10. Les œufs sortis du pot de crème fraîche

 

    Seul, l'objet demeure, extrait page à page de toute mémoire. Ne reste plus qu'un amas nu pour le peintre qui s'intéresse à ses formes ; de les laisser parler, de les laisser s'épancher. L'objet - sa forme, ses couleurs, ses matières, ses volumes - impose librement son autorité et ses lois. L'artiste est dépendant des données graphiques du sujet, il s'en remet entièrement à lui. Le roi est là, le peintre n'a qu'une seule tâche : obéir, c'est-à-dire traduire visuellement ce que l'objet veut bien lui délivrer.

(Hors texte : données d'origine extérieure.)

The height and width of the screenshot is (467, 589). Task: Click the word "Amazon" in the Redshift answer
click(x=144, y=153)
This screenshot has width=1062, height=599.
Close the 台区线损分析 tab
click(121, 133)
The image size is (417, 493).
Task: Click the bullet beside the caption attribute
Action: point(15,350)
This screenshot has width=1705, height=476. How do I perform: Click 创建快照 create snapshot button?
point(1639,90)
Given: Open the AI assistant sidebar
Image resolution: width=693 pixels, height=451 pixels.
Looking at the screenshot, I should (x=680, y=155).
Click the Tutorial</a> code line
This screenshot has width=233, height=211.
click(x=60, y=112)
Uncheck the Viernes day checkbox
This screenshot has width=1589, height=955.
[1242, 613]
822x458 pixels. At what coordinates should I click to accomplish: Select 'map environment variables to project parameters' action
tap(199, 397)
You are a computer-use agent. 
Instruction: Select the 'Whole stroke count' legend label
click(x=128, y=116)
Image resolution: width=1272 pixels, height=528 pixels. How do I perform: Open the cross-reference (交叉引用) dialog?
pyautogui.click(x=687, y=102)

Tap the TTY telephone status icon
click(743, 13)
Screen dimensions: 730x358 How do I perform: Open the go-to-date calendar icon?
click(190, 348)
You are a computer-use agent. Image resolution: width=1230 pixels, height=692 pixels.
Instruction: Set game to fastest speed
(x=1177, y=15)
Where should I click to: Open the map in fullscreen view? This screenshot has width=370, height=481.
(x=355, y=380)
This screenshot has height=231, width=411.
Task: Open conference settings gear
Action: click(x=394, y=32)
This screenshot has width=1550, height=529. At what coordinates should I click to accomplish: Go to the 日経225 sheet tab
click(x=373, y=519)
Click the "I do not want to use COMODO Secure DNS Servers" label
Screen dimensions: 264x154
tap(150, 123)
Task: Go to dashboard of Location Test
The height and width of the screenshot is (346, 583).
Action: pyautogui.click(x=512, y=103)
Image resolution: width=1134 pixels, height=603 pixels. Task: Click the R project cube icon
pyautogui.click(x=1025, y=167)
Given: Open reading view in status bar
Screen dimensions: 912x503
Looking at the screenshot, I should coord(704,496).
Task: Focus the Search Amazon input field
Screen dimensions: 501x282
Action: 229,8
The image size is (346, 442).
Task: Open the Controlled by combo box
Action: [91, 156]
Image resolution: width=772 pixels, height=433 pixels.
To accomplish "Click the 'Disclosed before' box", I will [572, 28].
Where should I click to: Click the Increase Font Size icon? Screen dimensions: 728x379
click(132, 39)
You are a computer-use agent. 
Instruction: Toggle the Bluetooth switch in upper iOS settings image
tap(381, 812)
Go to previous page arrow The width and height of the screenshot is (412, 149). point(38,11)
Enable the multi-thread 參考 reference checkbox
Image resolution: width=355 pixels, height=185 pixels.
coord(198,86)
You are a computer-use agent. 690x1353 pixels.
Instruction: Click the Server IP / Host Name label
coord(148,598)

    Mais le pouvoir de l'objet s'exerce dans un monde devenu incertain, une cellule pure aux règles modifiées. Le cadre disparaît, et les contours flous. Le fond se fait masse informe, grisonnante ou bleutée. L'anecdotique, transposé dans un espace immatériel, se perd, baigné dans ce lieu sans ligne devenu teintes. Les objets s'égarent dans l'espace, ils flottent dans une douce lévitation : l'atmosphère n'est plus terrestre. Seules quelques ombres indiquent la localisation que le spectateur désire et devine. Le contexte est un contre-pouvoir que le peintre soutient pour influer. Puis les formes arrondies sont préférées aux angles trop durs : l'autorité n'est plus ce qu'elle était. Mais l'objet est appelé à se perdre encore : ses bordures sont des frontières approximatives, qui hésitent encore entre le fondu gris et son territoire plein. L'œuf aurait pu être plénitude, forme homogène et despotique, mais son devenir est brumeux ; sa courbe hésite, elle tremble devant la tâche improbable - se détacher - si bien que le fond est en son sein, il grignote l'intérieur. En somme, si l'objet est roi, c'est lorsque le fond le laisse tranquille.